As The Future of Desire highlights, our current hangups around sex—also explored in shows like Queen Mary Theatre Company's Givin’ It Somedo have historical precedents. “A classic one is the Victorian campaign against masturbation – which was like, 'you’re going to go blind',” explains Frude. “That’s what they believed.” Partly stemming from fears of population increase outstripping food resources, Victorian anti-masturbatory crusades included Lord Baden-Powell, founder of the Scouts, warning boys against “beastliness”, doctors practicing clitoridectomy, and the development of restrictive genital devices. Victorian health manuals instead championed Fletcherism, the mastication movement. “Now don’t get the syllables wrong here,” Frude cautions. “Mastication is good – chewing your food 40 times every mouthful, at least... Mastication, good; masturbation, bad.” 

There are older taboos, too – as shows like Dr Carnesky’s Incredible Bleeding Woman underline: this ‘marvellously menstrual lecture’ focuses on what Frude classes as an ancient taboo. “Blood coming from a sexual part of the body? Absolutely,” he says.
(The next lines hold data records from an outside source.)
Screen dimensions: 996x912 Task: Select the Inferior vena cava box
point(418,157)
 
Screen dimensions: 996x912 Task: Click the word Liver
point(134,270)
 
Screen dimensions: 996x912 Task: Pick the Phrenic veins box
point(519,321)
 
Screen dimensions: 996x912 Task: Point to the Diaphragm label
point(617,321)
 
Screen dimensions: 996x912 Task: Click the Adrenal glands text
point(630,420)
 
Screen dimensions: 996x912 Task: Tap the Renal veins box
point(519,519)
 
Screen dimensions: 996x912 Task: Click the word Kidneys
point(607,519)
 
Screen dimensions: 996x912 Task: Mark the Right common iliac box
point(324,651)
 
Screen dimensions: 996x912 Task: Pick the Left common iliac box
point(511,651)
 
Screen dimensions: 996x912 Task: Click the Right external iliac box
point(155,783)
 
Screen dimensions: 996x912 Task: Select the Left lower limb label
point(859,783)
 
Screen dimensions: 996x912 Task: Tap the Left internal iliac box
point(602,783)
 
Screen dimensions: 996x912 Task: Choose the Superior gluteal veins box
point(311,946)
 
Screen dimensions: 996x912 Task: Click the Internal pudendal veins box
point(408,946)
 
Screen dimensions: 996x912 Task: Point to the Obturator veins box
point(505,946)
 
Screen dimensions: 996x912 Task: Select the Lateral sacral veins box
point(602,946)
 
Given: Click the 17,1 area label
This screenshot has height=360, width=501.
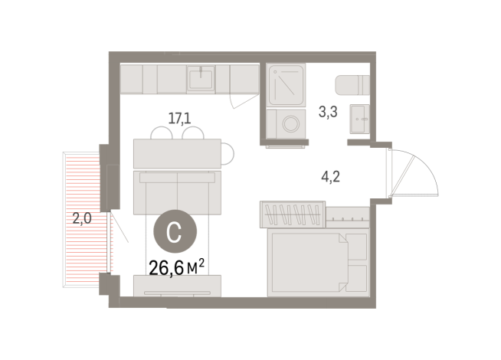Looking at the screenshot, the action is tap(179, 119).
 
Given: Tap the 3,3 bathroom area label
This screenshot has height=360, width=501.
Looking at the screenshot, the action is tap(328, 112).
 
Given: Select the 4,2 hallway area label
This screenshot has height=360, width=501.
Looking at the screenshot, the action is tap(331, 176).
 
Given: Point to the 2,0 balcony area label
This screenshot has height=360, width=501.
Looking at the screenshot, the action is tap(82, 218).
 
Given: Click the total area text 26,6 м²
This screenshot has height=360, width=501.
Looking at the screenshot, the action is tap(177, 267).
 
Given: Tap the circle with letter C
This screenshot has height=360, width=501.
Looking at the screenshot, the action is tap(175, 231).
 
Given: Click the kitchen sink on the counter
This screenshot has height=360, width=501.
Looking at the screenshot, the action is tap(201, 79).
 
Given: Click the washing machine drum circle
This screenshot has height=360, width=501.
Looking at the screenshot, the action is tap(291, 123).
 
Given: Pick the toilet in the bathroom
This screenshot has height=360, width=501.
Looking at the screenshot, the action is tap(352, 85).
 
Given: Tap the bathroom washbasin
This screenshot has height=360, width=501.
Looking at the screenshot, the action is tap(360, 119).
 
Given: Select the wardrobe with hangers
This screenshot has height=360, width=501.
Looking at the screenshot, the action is tap(293, 214).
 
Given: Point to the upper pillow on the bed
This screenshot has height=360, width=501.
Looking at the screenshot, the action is tap(356, 247).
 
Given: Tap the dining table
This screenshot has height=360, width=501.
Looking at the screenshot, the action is tap(177, 154).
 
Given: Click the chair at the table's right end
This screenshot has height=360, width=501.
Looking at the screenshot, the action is tap(228, 154).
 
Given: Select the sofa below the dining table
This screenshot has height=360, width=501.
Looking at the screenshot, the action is tap(177, 192).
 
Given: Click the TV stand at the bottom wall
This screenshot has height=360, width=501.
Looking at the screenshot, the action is tap(177, 286).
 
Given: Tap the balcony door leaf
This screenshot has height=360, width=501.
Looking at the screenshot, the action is tap(120, 227).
Negative attitudes towards menstruation can be found in the Old Testament, which suggests that a menstruating woman is ‘unclean’. “The deepest taboos are about bodily functions,” says Frude. “There’s a good evolutionary reason for this.” For instance: when outside the body, blood is instinctively associated with a wound or malady. The result, however, is that menstruation continues to be a barrier to equality, and micro-practices like the concealment of tampons persist. Featuring alt-cabaret acts, shows like Dr Carnesky’s Incredible Bleeding Woman are about combating this. As Frude points out: “The way not to be disgusted by stuff is to actually expose yourself to it.”
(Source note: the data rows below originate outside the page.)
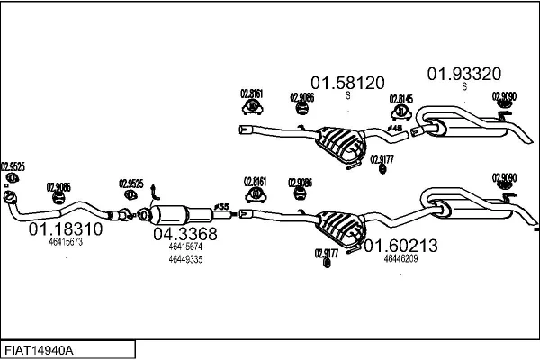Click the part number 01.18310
coord(66,230)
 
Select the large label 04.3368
coord(185,234)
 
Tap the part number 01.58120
coord(346,81)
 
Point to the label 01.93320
coord(464,73)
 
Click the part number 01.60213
coord(400,245)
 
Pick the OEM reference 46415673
coord(66,242)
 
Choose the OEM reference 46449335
coord(185,259)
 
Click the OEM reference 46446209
coord(400,258)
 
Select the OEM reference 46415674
coord(185,246)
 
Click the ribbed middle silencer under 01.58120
coord(340,140)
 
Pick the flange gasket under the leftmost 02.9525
coord(10,196)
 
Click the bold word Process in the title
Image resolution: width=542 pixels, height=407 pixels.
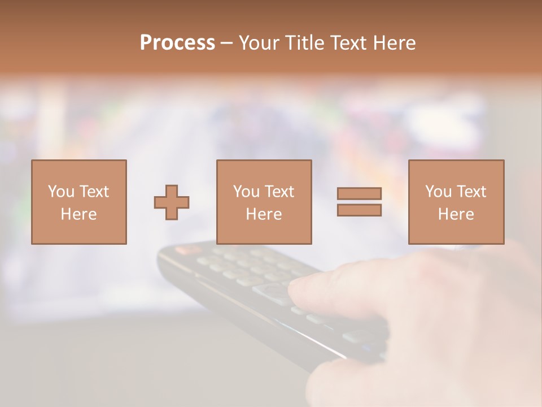177,43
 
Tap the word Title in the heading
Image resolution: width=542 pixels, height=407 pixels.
307,43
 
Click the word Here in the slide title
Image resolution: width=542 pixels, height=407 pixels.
395,43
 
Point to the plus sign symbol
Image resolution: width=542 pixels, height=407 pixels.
172,202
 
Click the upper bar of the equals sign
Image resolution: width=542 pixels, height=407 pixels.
359,193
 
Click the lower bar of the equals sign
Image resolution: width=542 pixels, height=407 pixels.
359,210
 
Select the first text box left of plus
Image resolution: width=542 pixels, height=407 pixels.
79,202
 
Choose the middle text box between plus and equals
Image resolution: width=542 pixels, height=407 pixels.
264,202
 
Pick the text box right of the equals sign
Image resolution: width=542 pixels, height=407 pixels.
456,202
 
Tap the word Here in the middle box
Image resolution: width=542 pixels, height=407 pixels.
264,214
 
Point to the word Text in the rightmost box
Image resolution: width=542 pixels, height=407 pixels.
470,192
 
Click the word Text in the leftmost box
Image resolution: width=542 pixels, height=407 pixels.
93,192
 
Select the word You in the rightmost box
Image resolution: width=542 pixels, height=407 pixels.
438,192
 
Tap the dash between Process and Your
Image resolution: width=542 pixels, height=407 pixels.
226,44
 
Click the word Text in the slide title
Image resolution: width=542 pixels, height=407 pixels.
348,43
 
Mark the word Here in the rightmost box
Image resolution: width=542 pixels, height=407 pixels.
456,214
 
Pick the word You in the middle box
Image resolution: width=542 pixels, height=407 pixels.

Across the Fringe programme, taboos are coupled with comedy – much to Frude’s approval. “The breaking of taboos in comedy can be very useful, because it desensitises,” he says. “At least now we’re talking about it.” The New Yorker described Sara Juli’s show on motherhood and urinary incontinence, Tense Vagina:an actual diagnosis, as "like a standup routine performed… while doing Kegel exercises". The documentary footage that interweaves Jane Doe, a reflection on rape culture, is characterised in the show’s blurb as ‘frank and funny’. Áine Ryan, the writer behind Up the Hill Jackie, has chosen a darkly humourous take on abortion. Performers across the programme have, then, decided to present taboos to audiences in accessible ways. “What we desire is not up to us,” Frude observes, sagely. “But what we are in control of, of course, is our behaviour.”